[[ Data for analysis, beginning ]]
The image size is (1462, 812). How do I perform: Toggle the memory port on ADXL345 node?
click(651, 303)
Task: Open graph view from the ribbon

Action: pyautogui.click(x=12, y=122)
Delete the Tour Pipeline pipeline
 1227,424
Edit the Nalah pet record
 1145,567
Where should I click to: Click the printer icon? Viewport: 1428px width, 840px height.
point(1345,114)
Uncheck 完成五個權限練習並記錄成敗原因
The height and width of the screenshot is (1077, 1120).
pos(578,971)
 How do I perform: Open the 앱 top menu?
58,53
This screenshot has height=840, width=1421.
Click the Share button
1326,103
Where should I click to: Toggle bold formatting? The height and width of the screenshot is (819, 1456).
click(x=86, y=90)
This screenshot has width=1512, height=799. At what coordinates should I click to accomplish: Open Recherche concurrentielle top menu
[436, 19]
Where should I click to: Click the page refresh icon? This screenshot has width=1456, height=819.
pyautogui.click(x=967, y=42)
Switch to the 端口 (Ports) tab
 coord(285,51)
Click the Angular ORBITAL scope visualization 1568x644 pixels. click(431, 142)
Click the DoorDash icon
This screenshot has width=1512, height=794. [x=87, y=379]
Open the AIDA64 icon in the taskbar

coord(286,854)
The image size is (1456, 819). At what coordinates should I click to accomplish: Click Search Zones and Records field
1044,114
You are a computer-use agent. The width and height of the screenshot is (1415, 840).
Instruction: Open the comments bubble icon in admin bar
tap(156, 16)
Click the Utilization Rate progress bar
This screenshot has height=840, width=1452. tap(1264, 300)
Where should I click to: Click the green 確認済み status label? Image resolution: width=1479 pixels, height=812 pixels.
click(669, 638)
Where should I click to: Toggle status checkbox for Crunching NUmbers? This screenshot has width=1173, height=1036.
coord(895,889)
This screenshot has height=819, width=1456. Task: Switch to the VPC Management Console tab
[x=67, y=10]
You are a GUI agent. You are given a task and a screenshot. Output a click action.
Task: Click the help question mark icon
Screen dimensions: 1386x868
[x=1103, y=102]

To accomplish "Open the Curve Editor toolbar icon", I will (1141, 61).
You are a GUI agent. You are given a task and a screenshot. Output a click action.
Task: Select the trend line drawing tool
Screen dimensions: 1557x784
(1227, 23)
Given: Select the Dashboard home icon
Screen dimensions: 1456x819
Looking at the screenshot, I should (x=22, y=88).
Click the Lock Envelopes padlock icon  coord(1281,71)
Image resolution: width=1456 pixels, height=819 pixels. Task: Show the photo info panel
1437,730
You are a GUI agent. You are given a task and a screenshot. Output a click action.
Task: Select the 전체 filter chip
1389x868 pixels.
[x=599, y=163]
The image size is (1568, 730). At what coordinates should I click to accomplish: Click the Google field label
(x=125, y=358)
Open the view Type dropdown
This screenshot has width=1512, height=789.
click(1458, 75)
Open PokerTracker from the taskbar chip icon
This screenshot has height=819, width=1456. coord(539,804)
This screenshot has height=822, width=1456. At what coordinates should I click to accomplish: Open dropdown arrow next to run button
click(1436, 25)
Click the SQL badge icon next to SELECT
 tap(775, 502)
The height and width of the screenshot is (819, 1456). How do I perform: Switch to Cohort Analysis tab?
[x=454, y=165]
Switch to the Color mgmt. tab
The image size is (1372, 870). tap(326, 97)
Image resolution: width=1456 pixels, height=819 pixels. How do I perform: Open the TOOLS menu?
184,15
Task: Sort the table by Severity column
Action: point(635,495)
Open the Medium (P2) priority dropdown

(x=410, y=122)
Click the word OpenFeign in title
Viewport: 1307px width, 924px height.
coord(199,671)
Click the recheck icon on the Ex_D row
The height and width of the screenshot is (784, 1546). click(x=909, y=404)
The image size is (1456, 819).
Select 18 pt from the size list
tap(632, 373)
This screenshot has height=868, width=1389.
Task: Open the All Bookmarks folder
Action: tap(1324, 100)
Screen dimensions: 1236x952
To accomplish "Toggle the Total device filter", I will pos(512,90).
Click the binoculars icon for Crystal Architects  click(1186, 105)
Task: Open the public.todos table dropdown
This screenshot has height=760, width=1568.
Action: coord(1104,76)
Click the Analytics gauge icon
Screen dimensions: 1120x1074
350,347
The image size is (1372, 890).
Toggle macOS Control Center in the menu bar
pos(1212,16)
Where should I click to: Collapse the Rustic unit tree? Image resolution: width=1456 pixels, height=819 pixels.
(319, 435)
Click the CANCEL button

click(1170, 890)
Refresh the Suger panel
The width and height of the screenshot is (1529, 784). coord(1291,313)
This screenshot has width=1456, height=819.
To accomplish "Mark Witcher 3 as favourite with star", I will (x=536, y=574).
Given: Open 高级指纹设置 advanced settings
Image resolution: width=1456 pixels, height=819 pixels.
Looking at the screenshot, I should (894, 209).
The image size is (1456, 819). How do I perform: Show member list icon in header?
[[ Data for analysis, end ]]
Problem details =
Would you transcribe every entry exactly?

Written answer =
The image size is (1462, 812). How do I perform: Toggle the memory port on ADXL345 node?
click(651, 303)
Task: Open graph view from the ribbon

Action: pyautogui.click(x=12, y=122)
Delete the Tour Pipeline pipeline
 1227,424
Edit the Nalah pet record
 1145,567
Where should I click to: Click the printer icon? Viewport: 1428px width, 840px height.
point(1345,114)
Uncheck 完成五個權限練習並記錄成敗原因
The height and width of the screenshot is (1077, 1120).
pos(578,971)
 How do I perform: Open the 앱 top menu?
58,53
This screenshot has height=840, width=1421.
Click the Share button
1326,103
Where should I click to: Toggle bold formatting? The height and width of the screenshot is (819, 1456).
click(x=86, y=90)
This screenshot has width=1512, height=799. At what coordinates should I click to accomplish: Open Recherche concurrentielle top menu
[436, 19]
Where should I click to: Click the page refresh icon? This screenshot has width=1456, height=819.
pyautogui.click(x=967, y=42)
Switch to the 端口 (Ports) tab
 coord(285,51)
Click the Angular ORBITAL scope visualization 1568x644 pixels. click(431, 142)
Click the DoorDash icon
This screenshot has width=1512, height=794. [x=87, y=379]
Open the AIDA64 icon in the taskbar

coord(286,854)
The image size is (1456, 819). At what coordinates should I click to accomplish: Click Search Zones and Records field
1044,114
You are a computer-use agent. The width and height of the screenshot is (1415, 840).
Instruction: Open the comments bubble icon in admin bar
tap(156, 16)
Click the Utilization Rate progress bar
This screenshot has height=840, width=1452. tap(1264, 300)
Where should I click to: Click the green 確認済み status label? Image resolution: width=1479 pixels, height=812 pixels.
click(669, 638)
Where should I click to: Toggle status checkbox for Crunching NUmbers? This screenshot has width=1173, height=1036.
coord(895,889)
This screenshot has height=819, width=1456. Task: Switch to the VPC Management Console tab
[x=67, y=10]
You are a GUI agent. You are given a task and a screenshot. Output a click action.
Task: Click the help question mark icon
Screen dimensions: 1386x868
[x=1103, y=102]

To accomplish "Open the Curve Editor toolbar icon", I will (1141, 61).
You are a GUI agent. You are given a task and a screenshot. Output a click action.
Task: Select the trend line drawing tool
Screen dimensions: 1557x784
(1227, 23)
Given: Select the Dashboard home icon
Screen dimensions: 1456x819
Looking at the screenshot, I should (x=22, y=88).
Click the Lock Envelopes padlock icon  coord(1281,71)
Image resolution: width=1456 pixels, height=819 pixels. Task: Show the photo info panel
1437,730
You are a GUI agent. You are given a task and a screenshot. Output a click action.
Task: Select the 전체 filter chip
1389x868 pixels.
[x=599, y=163]
The image size is (1568, 730). At what coordinates should I click to accomplish: Click the Google field label
(x=125, y=358)
Open the view Type dropdown
This screenshot has width=1512, height=789.
click(1458, 75)
Open PokerTracker from the taskbar chip icon
This screenshot has height=819, width=1456. coord(539,804)
This screenshot has height=822, width=1456. At what coordinates should I click to accomplish: Open dropdown arrow next to run button
click(1436, 25)
Click the SQL badge icon next to SELECT
 tap(775, 502)
The height and width of the screenshot is (819, 1456). How do I perform: Switch to Cohort Analysis tab?
[x=454, y=165]
Switch to the Color mgmt. tab
The image size is (1372, 870). tap(326, 97)
Image resolution: width=1456 pixels, height=819 pixels. How do I perform: Open the TOOLS menu?
184,15
Task: Sort the table by Severity column
Action: point(635,495)
Open the Medium (P2) priority dropdown

(x=410, y=122)
Click the word OpenFeign in title
Viewport: 1307px width, 924px height.
coord(199,671)
Click the recheck icon on the Ex_D row
The height and width of the screenshot is (784, 1546). click(x=909, y=404)
The image size is (1456, 819).
Select 18 pt from the size list
tap(632, 373)
This screenshot has height=868, width=1389.
Task: Open the All Bookmarks folder
Action: tap(1324, 100)
Screen dimensions: 1236x952
To accomplish "Toggle the Total device filter", I will pos(512,90).
Click the binoculars icon for Crystal Architects  click(1186, 105)
Task: Open the public.todos table dropdown
This screenshot has height=760, width=1568.
Action: coord(1104,76)
Click the Analytics gauge icon
Screen dimensions: 1120x1074
350,347
The image size is (1372, 890).
Toggle macOS Control Center in the menu bar
pos(1212,16)
Where should I click to: Collapse the Rustic unit tree? Image resolution: width=1456 pixels, height=819 pixels.
(319, 435)
Click the CANCEL button

click(1170, 890)
Refresh the Suger panel
The width and height of the screenshot is (1529, 784). coord(1291,313)
This screenshot has width=1456, height=819.
To accomplish "Mark Witcher 3 as favourite with star", I will (x=536, y=574).
Given: Open 高级指纹设置 advanced settings
Image resolution: width=1456 pixels, height=819 pixels.
Looking at the screenshot, I should (894, 209).
The image size is (1456, 819). How do I perform: Show member list icon in header?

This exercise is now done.